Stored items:
※ ※ ※
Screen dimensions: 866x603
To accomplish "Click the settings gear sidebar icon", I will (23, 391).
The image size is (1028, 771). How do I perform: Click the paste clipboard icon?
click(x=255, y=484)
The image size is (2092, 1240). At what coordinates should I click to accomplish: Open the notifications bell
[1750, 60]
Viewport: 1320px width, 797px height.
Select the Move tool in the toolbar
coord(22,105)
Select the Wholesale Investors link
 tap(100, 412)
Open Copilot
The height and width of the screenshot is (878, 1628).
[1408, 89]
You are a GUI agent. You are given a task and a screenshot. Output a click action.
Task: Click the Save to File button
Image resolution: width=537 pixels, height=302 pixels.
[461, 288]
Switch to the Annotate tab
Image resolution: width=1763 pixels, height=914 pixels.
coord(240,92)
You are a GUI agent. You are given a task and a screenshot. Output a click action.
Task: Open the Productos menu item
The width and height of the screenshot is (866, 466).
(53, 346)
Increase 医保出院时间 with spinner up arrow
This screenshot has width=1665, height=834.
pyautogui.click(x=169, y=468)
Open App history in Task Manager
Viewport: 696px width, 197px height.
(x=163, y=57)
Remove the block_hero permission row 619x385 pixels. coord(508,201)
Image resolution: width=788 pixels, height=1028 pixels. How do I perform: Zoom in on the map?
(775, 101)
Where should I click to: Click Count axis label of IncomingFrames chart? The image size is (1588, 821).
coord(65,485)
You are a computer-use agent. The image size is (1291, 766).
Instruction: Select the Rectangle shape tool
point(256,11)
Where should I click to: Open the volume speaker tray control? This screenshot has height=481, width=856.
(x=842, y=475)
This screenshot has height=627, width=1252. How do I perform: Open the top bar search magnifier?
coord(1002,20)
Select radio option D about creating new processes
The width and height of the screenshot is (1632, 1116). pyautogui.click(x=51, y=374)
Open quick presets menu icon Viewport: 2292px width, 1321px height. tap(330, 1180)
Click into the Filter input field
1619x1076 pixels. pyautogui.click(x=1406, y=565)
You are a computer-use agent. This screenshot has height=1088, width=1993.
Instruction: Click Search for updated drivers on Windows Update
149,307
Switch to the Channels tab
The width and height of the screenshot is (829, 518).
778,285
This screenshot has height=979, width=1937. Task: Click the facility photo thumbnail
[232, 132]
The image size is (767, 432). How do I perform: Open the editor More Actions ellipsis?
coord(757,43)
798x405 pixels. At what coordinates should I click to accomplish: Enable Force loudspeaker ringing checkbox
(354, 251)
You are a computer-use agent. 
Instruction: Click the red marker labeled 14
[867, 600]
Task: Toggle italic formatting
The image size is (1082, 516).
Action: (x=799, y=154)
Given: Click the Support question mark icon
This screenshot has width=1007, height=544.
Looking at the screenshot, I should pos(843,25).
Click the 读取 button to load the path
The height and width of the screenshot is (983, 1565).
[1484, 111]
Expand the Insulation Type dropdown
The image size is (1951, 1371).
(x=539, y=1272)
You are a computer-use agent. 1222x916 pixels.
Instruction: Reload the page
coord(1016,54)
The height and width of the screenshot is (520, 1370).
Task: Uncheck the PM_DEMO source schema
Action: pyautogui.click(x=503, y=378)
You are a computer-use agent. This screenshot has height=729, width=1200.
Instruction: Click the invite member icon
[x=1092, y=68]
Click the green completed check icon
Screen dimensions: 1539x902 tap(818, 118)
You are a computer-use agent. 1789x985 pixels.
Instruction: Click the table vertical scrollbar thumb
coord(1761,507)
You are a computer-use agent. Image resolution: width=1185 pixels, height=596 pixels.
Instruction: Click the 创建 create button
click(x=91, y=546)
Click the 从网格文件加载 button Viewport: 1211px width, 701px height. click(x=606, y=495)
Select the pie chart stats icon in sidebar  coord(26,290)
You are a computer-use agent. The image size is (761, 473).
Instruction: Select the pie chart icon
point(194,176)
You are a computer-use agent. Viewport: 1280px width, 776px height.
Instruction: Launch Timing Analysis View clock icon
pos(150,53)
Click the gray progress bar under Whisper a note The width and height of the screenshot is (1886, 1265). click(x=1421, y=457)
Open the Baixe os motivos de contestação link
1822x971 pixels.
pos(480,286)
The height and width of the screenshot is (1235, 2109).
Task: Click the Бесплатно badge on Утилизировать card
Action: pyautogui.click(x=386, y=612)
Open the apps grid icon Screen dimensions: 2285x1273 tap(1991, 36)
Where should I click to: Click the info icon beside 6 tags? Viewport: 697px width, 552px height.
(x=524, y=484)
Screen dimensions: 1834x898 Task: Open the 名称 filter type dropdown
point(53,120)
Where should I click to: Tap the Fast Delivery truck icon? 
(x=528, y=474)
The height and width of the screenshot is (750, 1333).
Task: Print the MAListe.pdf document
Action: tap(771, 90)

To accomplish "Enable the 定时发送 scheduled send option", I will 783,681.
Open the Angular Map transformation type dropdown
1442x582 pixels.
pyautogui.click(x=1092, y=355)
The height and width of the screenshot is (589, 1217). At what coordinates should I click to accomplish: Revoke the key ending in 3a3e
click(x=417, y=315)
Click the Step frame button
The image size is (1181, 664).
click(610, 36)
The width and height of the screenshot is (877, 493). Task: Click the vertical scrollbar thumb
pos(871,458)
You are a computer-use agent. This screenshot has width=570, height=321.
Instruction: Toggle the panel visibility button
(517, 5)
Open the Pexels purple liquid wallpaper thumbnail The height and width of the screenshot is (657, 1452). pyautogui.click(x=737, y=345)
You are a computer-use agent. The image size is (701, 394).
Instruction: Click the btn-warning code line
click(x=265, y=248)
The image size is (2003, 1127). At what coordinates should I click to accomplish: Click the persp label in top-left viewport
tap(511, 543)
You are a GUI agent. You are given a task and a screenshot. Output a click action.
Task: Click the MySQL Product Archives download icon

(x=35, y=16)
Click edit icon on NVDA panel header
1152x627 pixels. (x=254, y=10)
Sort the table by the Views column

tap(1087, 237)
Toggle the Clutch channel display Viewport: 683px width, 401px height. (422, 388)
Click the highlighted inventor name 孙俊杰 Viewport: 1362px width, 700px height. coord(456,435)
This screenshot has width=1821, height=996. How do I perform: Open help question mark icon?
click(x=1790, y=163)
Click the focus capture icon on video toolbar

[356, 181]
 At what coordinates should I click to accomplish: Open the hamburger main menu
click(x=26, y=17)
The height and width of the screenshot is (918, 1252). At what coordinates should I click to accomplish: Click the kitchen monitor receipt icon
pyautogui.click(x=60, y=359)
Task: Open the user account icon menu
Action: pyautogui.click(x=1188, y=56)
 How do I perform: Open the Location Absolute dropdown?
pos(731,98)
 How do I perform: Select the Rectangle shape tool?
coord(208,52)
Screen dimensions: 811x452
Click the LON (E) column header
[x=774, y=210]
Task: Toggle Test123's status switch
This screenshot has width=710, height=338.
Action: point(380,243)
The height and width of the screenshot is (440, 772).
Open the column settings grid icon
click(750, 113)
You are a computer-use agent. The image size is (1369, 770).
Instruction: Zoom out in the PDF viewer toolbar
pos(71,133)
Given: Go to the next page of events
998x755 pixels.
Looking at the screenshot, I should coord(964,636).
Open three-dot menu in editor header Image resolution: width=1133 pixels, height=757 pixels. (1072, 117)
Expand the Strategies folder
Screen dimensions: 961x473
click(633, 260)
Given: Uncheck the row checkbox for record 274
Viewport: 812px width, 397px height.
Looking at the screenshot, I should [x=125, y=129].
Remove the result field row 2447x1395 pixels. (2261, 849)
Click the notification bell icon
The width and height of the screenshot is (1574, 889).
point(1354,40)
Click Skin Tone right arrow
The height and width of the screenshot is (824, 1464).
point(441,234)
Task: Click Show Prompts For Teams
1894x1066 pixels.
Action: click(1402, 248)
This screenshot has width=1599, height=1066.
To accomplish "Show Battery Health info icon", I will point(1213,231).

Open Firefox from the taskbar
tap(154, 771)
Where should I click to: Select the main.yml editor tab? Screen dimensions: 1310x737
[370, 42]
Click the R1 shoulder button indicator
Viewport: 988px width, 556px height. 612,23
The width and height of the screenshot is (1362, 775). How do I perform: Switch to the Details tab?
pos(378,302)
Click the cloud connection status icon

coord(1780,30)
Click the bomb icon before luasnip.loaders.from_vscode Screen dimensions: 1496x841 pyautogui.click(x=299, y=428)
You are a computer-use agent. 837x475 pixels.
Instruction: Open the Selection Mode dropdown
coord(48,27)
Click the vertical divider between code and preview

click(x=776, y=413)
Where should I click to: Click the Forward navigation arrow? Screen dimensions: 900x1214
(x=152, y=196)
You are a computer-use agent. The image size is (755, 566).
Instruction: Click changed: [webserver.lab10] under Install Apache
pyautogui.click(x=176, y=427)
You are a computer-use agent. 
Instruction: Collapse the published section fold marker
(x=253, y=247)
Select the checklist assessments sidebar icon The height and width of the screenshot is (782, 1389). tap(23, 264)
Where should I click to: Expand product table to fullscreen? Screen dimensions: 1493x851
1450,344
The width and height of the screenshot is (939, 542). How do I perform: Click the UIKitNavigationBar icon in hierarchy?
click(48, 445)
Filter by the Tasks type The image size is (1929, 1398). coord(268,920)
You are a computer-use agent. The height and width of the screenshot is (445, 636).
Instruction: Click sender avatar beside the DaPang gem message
※ ※ ※
Only the number is wanted: how many lines of these entries contain the string "Show"?

Expected output: 2